6. Reporting Sexual Harassment

One of the main obstacles to understanding the true prevalence of sexual harassment and to combating the problem is the low incidence of reporting.

It is well known that even in countries in which sexual harassment is a legally-recognized problem, most victims do not speak out. Research indicates that there are three main reasons why women do not report sexual harassment.

Reason One

Women often believe that no one will do anything about the problem. If women are harassed in an organization and the leadership of the organization does not speak out against that harassment, does not institute procedures for reporting harassment, or does not act quickly on reports of harassment, most victims will be discouraged from acting.

Reason Two

Women are afraid they will be blamed. "Blaming the victim" has historically been a strategy in countering rape charges.

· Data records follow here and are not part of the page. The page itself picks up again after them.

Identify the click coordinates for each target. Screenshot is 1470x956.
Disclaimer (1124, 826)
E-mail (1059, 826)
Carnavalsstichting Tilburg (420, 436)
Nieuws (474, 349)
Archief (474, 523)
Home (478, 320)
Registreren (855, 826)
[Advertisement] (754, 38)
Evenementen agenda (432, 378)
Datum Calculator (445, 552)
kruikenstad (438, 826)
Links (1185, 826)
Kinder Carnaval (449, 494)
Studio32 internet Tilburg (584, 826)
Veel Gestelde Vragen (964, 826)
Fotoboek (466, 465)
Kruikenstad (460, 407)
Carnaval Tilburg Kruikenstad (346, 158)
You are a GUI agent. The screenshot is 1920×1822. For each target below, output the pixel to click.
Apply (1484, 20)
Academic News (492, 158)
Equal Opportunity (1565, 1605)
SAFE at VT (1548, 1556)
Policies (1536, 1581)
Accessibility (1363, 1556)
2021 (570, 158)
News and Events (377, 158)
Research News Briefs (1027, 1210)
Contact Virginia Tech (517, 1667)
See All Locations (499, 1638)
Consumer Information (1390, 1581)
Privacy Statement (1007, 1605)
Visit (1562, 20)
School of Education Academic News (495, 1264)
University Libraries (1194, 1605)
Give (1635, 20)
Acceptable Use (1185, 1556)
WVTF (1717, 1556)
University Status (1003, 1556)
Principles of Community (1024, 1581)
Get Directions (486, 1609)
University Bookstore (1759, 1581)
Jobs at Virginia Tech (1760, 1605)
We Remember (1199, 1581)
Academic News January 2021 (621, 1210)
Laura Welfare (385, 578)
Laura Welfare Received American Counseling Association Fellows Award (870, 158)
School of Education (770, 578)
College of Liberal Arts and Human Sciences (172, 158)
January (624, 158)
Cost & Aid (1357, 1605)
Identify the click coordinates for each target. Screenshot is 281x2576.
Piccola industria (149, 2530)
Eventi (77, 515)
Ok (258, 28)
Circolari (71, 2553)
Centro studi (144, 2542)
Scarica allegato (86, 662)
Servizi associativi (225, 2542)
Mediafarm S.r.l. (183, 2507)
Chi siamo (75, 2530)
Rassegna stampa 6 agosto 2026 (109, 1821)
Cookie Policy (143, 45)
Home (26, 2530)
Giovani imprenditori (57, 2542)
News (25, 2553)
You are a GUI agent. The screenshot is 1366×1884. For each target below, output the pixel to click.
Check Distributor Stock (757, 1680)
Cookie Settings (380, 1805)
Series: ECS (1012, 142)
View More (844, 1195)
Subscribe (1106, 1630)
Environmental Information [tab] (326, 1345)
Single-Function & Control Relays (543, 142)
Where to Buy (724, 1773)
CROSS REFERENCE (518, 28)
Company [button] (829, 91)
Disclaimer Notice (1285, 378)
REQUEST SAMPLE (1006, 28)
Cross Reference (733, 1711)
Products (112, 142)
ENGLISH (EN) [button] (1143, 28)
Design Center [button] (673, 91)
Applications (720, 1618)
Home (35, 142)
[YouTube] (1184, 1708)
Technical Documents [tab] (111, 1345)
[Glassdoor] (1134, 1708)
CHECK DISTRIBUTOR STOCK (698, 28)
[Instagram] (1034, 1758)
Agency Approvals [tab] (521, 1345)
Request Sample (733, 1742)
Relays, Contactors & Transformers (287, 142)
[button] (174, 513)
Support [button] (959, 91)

Women are told they "invited" the rape or harassment by their dress or demeanor. Because women see this happen to others they have good reason to believe it will also happen to them. In the United States, the treatment of Anita Hill by the Senate Judicial Committee was a strong lesson to women- not only that they won't be believed, but also that they will be blamed.

Reason Three

Women often do not want to hurt the harasser. This reason derives partly from the traditional saying "boys will be boys, which is used as an excuse for inappropriate behavior by males. Girls are taught to keep silent and to overlook bad behavior by boys. Carol Gilligan's research indicates that women think about the possible negative consequences to all persons involved. The negative consequences to the harasser may not be inconsequential.

Since many women have little choice about where they work, they find it necessary to put up with a situation that they feel they cannot change. "What can't be cured must be endured" is too often the case with victims of sexual harassment.

Adapted from: Penn State University Delaware Campus Information On Sexual Harassment site, Background section.

Because victims of sexual harassment often feel that there are many reasons not to report an incident, successful employment policies take into consideration victims reluctance to speak out.

Prevention of sexual harassment begins with the creation of internal processes by which employees can report to their employer. Sample reporting guidelines that are being used in various countries should be consulted when creating company-specific policies.